Although his albums were the kind of over-the-top, fat riffed, rock splendours that I loved at the time, I got the feeling that Gary wasn't that keen on it himself. He was one of the very, very best rock guitarists of his generation but with that came interviews, press shots, album cover photos and videos. He looked like a sad little boy who's parents made him wear a dress to school every day. It just wasn't him. And when he had a minor hit, his record company wanted a proper hit. When he got a proper hit, the record company wanted more proper hits. It was this stuff that I loved. I'm not saying that Gary hated it but the very fact that he turned his back on radio friendly rock at his peak and returned to his beloved blues says a lot. He got thousands of people to love him and then revealed what he truly wanted to do, something I assume Michael McIntyre has been planning all along also. All those times I saw him in concert, all those times I saw him in videos, he never smiled once. I decided to let Gary go off on his own went he turned to the blues. It felt good that he'd outgrown me and I was happy for him to try something he loved without the safety net of me buying his records and wearing his t-shirts. I was happy for him. I couldn't join him on his blues journey because the blues is not for me. But I do regret not peeking in just once to see how he was doing, just like Victoria Wood at the end of Eric & Ernie. I'm sure during those blues gigs he would have been grinning just like he was at the Thin Lizzy Tribute.

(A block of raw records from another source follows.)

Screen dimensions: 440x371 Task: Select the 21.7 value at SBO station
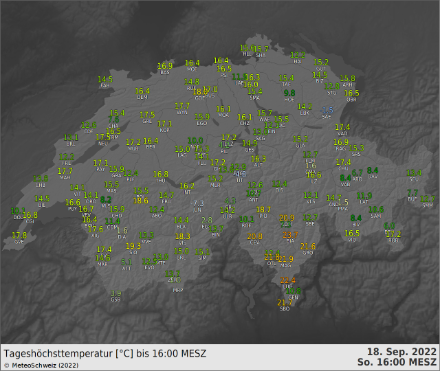(x=285, y=303)
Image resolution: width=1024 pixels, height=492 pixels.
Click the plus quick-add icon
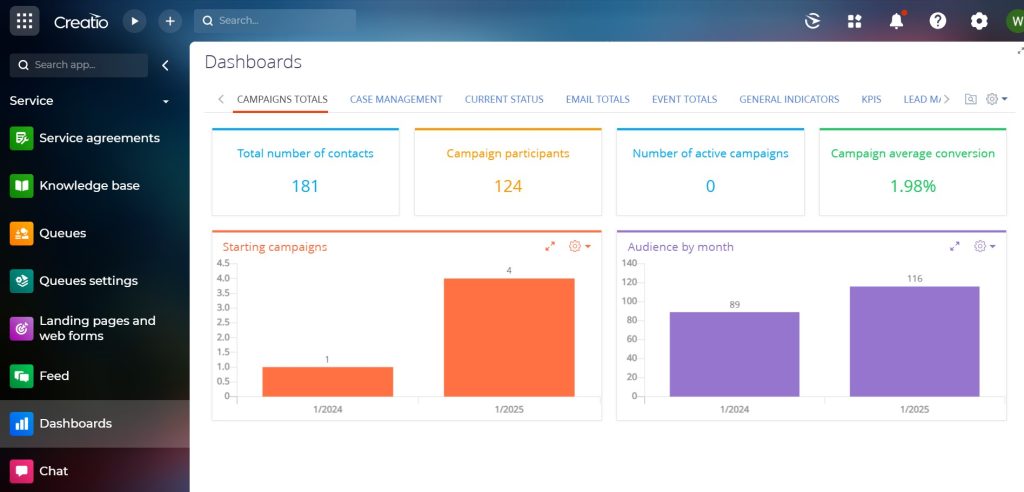coord(170,20)
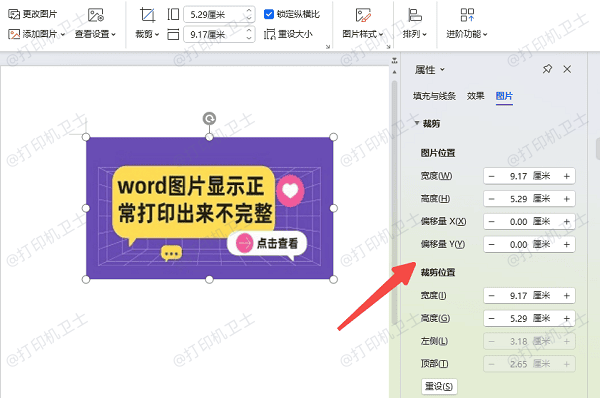Switch to the 效果 tab
The width and height of the screenshot is (600, 398).
[x=476, y=96]
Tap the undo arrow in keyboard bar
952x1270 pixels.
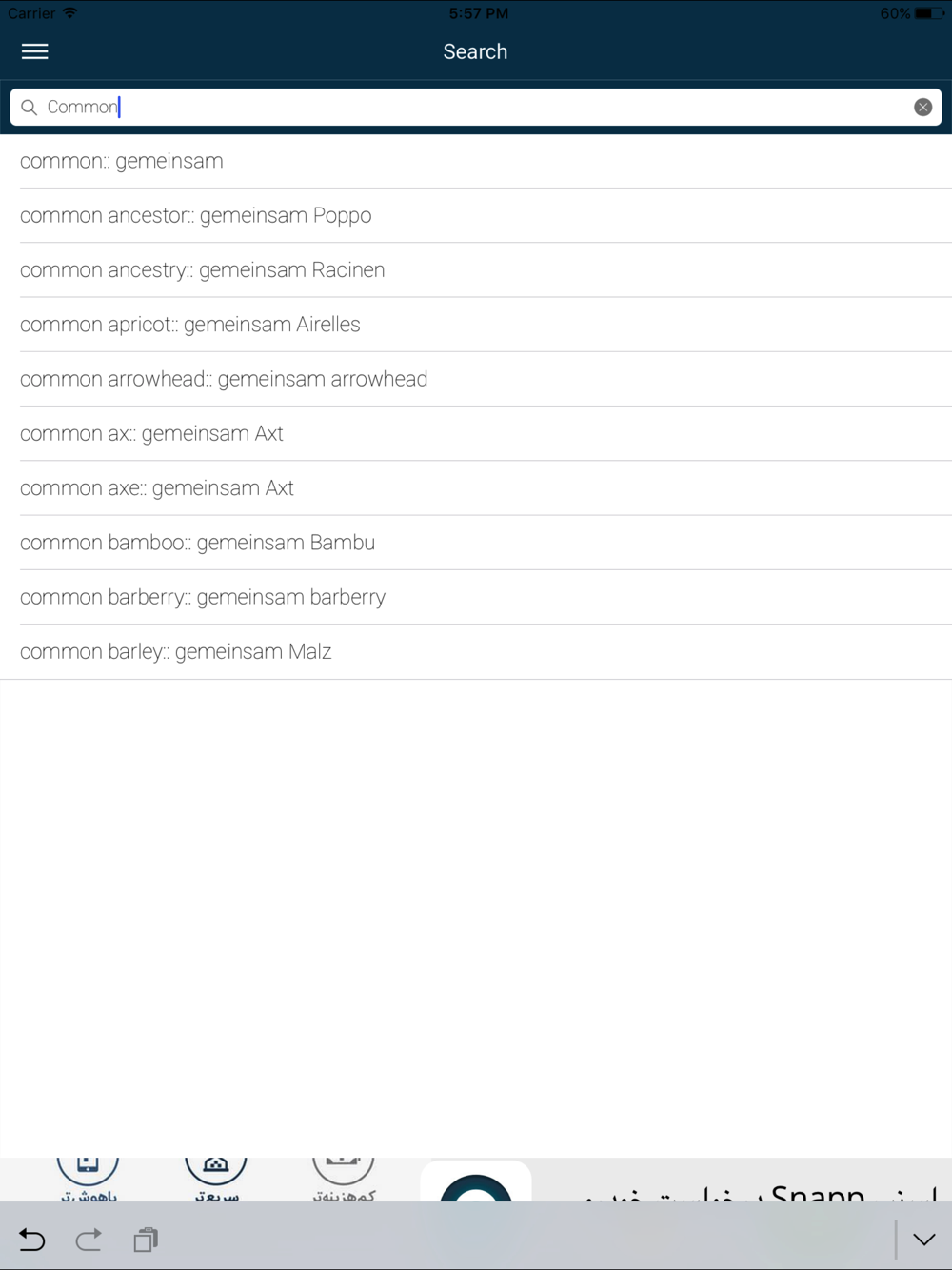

Happy because he's a man doing something that he loves and he's doing it well. Imagine that. Smiling like I had never seen him smile.

I say that. I saw Gary Moore smile once. It was at Welcome To The Garden Party, a rock festival in Milton Keynes on the 28th June 1986, the same day as Wham!: The Final. I remember that because on the coach journey to the gig our coach egged the Wham! fans coach. I wasn't vegan then. It was so exciting that Gary Moore was on the bill and I remember screaming the news at my Mum. "MUM! GARY MOORE'S GOING TO BE AT WELCOME TO THE GARDEN PARTY!!!" My Mum did her best. "Are you going with him?", she said. The Line-up was Jethro Tull, Mama's Boys (also from Northern Ireland), Gary Moore, Magnum and headliners Marillion and it was very much Marillion's audience Gary was in front of. The beginning of Victims Of The Future is all acoustic guitar for a minute and then heartfelt singing to follow. At the end of the acoustic guitar part Gary didn't sing. He just cupped his ear to the crowd and let them sing back to him. Sadly, no-one knew the song and Gary was greeted to utter silence that made him burst out laughing, go red and say "Oh. I thought some of you might know this one". He did a rock pose and it backfired. Of course it did. All that posing was for popstars, not Gary.

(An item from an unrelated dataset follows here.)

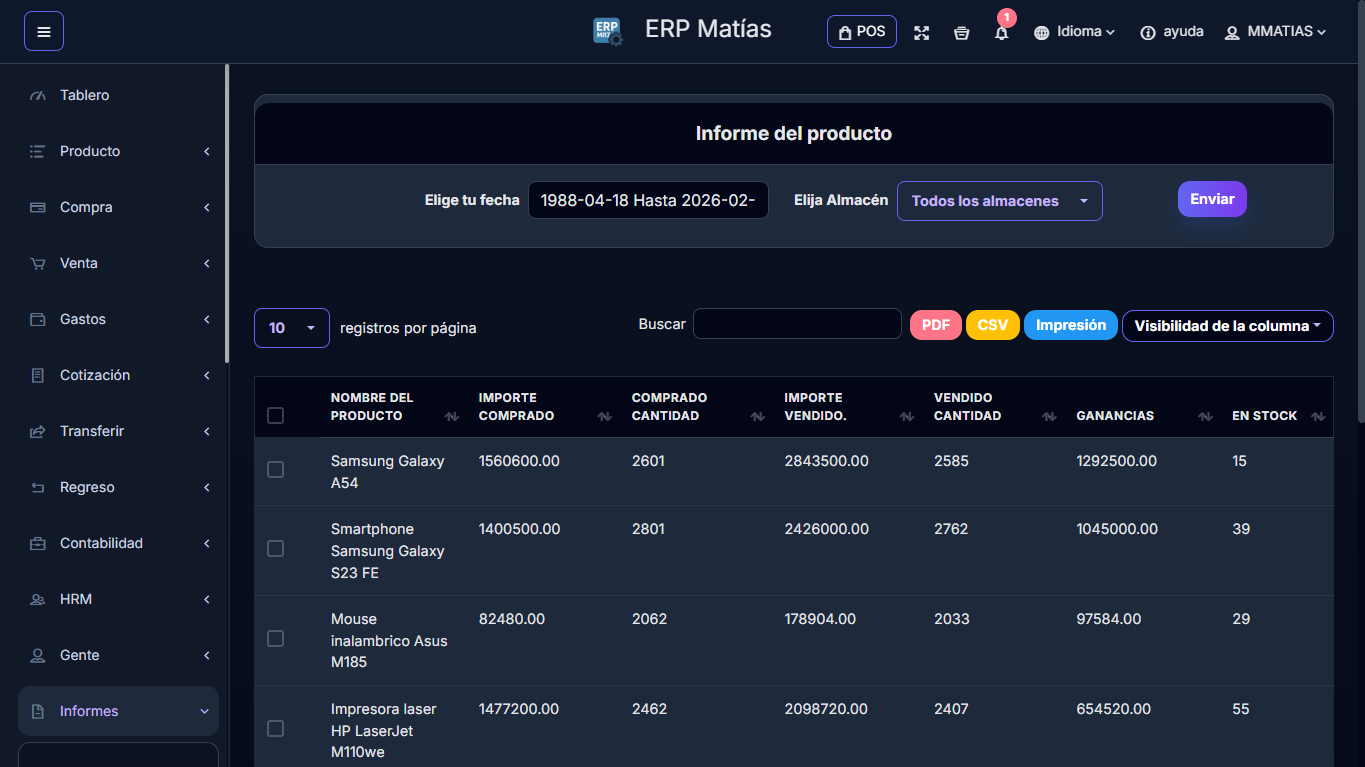The image size is (1365, 767).
Task: Tick the Samsung Galaxy A54 row checkbox
Action: click(x=276, y=470)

Yesterday, when I found out Gary Moore had died I actually stopped in my tracks. Not Gary. At least it was my childhood friend and co-Gary fan, Dotes, that told me via Twitter but, of course, that made it all the more track-stoppable. I felt like someone had sat on my chest (better than what happened at 6 Music the day before, I suppose). That's a part of my youth gone. I know Gary Moore isn't as glamorous as Bowie or as clever as Morrissey or as iconic as Kurt Cobain but he was a talented boy from Northern Ireland doing well and therefore a better thing to attach yourself to than most other things covered by the media about my home. There was definitely something gripping about turning on Top Of The Pops and seeing a white Ulsterman singing an anti-war song with a black Dubliner. Put it this way, when I found out that Gary Moore was dead I bought Out In The Fields: The Very Best of Gary Moore. When I found out Kurt Cobain died I remember going to the shop and buying Crunchy Nut Corn Flakes. That proves Gary is best.

If you are going to buy a Gary album let me recommend Corridors of Power or Victims Of The Future. My favourite though is Rockin' Every Night: Live In Japan because it sounds massive and it came with aJjapanese lyric sheet. Cool.